Making Tracks, A University of Ottawa Anthology, Friday Circle, 2007 is the eleventh in a series of class anthologies by participants in Seymour Mayne’s Creative Writing Poetry Workshop at the University of Ottawa (ENG 3264).
To my knowledge this marks the final ENG 3264 poetry class to be taught by Seymour Mayne. Let’s hope I’m wrong. This year Professor Mayne is teaching the advanced workshop, ENG 4398.
Making Tracks features the poetry of Kelly Clarke, Wojtek Copija, Marley Davidson, Isabella Drzemczewska Hodson, Andrew Faulkner, Lindsay Foran, Joe Hickey, Adam Maloney, Shanthi Minor and Janice Thurston.
This year is the first of Friday Circle’s perfect bound publications.
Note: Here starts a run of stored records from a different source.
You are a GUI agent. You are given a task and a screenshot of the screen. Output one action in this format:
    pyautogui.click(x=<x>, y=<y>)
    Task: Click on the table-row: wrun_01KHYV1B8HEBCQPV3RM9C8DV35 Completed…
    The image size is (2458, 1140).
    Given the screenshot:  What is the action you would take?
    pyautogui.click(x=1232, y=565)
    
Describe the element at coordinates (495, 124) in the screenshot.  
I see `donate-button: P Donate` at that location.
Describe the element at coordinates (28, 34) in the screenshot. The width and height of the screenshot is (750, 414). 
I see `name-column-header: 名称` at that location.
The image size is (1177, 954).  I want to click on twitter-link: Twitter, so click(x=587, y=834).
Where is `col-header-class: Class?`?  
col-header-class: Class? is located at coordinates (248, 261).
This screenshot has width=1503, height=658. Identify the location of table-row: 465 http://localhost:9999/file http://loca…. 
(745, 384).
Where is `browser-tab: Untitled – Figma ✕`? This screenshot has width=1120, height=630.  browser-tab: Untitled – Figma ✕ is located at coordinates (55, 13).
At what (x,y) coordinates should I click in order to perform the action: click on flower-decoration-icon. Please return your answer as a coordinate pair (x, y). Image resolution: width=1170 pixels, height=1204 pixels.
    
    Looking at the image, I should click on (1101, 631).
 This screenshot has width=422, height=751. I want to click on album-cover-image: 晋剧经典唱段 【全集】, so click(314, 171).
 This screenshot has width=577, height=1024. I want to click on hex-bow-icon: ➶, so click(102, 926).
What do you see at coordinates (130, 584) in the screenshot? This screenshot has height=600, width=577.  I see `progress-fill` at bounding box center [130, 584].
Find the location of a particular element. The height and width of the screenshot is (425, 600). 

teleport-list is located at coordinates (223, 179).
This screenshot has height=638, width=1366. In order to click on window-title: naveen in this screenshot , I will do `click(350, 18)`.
The design and layout by Ottawa Arts Review editor Andrew Falkner is clean and literary journalish rather than ziney.
Here’s some stuff about some of the poems:
Clarke’s writing is a mix of sensuality, heartfelt confession and humour. There’s a hint of surrealism in lines like: “She sings little sounds that drip like honey,/ and I stir them into my wine for one.” Little Sounds
Copija’s pieces are lyrical and passionate with references to mythology and the Spanish poet, Neruda. Nocturnes has a delicate and subtle eroticism.
Davidson writes in a spare style and gets to the point with a minimal of histrionics. The poem “happy-hour” opens with force: “pour me something dark/that curdles the blood.
Hickey’s poems contain strong and original imagery. The poems are lyrical and spare. There’s a seductive rhythm to lines like “I was rolling the rocks all day.” and “my arms are stuffed with embers/and my eyelashes have become/little lead sinkers.” from The Best Sleep There Is.
Minor’s poems vary from light-hearted humour in Cowboy Hate to sadness in her prose piece “it’s a fallen world that cries at the sight of a second blue line”
Previous folk in these anthologies have won awards, are working on their first poetry collections or are taking creative writing, doing PhDs or involved in publishing. Let’s hope the writers in this collection make tracks in the literary limelight. The potential is definitely there.